Task inputs.
##########

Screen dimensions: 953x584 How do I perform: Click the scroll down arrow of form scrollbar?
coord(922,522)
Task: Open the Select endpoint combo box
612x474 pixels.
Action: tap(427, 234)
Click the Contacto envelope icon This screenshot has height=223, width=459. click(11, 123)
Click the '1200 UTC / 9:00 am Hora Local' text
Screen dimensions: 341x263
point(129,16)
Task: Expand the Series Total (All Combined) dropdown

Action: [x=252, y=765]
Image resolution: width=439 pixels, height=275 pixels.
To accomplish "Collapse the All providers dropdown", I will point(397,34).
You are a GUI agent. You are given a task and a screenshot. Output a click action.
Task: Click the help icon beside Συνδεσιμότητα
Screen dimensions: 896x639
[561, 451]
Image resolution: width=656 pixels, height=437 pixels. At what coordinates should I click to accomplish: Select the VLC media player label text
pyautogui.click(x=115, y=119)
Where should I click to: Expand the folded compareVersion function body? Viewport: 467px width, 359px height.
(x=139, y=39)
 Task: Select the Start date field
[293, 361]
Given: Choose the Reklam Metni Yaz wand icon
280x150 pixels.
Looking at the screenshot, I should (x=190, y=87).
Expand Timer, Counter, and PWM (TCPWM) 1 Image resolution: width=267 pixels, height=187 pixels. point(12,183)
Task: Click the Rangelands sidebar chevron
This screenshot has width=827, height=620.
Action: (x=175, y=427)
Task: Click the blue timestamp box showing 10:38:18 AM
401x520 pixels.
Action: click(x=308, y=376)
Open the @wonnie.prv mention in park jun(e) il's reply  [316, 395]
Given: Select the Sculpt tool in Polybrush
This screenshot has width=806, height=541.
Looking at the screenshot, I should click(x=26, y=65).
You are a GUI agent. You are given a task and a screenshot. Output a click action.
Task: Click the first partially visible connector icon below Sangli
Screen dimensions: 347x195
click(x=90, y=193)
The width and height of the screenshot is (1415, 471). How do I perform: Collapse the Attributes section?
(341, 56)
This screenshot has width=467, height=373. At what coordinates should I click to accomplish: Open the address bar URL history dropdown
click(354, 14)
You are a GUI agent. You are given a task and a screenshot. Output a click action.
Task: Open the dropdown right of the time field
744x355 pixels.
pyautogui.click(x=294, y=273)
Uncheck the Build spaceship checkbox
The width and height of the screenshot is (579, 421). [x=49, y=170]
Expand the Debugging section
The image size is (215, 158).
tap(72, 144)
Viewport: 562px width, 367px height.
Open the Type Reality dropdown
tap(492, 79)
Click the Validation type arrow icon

##########

Work request.
Set down the whole listing again, exactly as it was given.

Result for this task.
Screen dimensions: 953x584 How do I perform: Click the scroll down arrow of form scrollbar?
coord(922,522)
Task: Open the Select endpoint combo box
612x474 pixels.
Action: tap(427, 234)
Click the Contacto envelope icon This screenshot has height=223, width=459. click(11, 123)
Click the '1200 UTC / 9:00 am Hora Local' text
Screen dimensions: 341x263
point(129,16)
Task: Expand the Series Total (All Combined) dropdown

Action: [x=252, y=765]
Image resolution: width=439 pixels, height=275 pixels.
To accomplish "Collapse the All providers dropdown", I will point(397,34).
You are a GUI agent. You are given a task and a screenshot. Output a click action.
Task: Click the help icon beside Συνδεσιμότητα
Screen dimensions: 896x639
[561, 451]
Image resolution: width=656 pixels, height=437 pixels. At what coordinates should I click to accomplish: Select the VLC media player label text
pyautogui.click(x=115, y=119)
Where should I click to: Expand the folded compareVersion function body? Viewport: 467px width, 359px height.
(x=139, y=39)
 Task: Select the Start date field
[293, 361]
Given: Choose the Reklam Metni Yaz wand icon
280x150 pixels.
Looking at the screenshot, I should (x=190, y=87).
Expand Timer, Counter, and PWM (TCPWM) 1 Image resolution: width=267 pixels, height=187 pixels. point(12,183)
Task: Click the Rangelands sidebar chevron
This screenshot has width=827, height=620.
Action: (x=175, y=427)
Task: Click the blue timestamp box showing 10:38:18 AM
401x520 pixels.
Action: click(x=308, y=376)
Open the @wonnie.prv mention in park jun(e) il's reply  [316, 395]
Given: Select the Sculpt tool in Polybrush
This screenshot has width=806, height=541.
Looking at the screenshot, I should click(x=26, y=65).
You are a GUI agent. You are given a task and a screenshot. Output a click action.
Task: Click the first partially visible connector icon below Sangli
Screen dimensions: 347x195
click(x=90, y=193)
The width and height of the screenshot is (1415, 471). How do I perform: Collapse the Attributes section?
(341, 56)
This screenshot has width=467, height=373. At what coordinates should I click to accomplish: Open the address bar URL history dropdown
click(354, 14)
You are a GUI agent. You are given a task and a screenshot. Output a click action.
Task: Open the dropdown right of the time field
744x355 pixels.
pyautogui.click(x=294, y=273)
Uncheck the Build spaceship checkbox
The width and height of the screenshot is (579, 421). [x=49, y=170]
Expand the Debugging section
The image size is (215, 158).
tap(72, 144)
Viewport: 562px width, 367px height.
Open the Type Reality dropdown
tap(492, 79)
Click the Validation type arrow icon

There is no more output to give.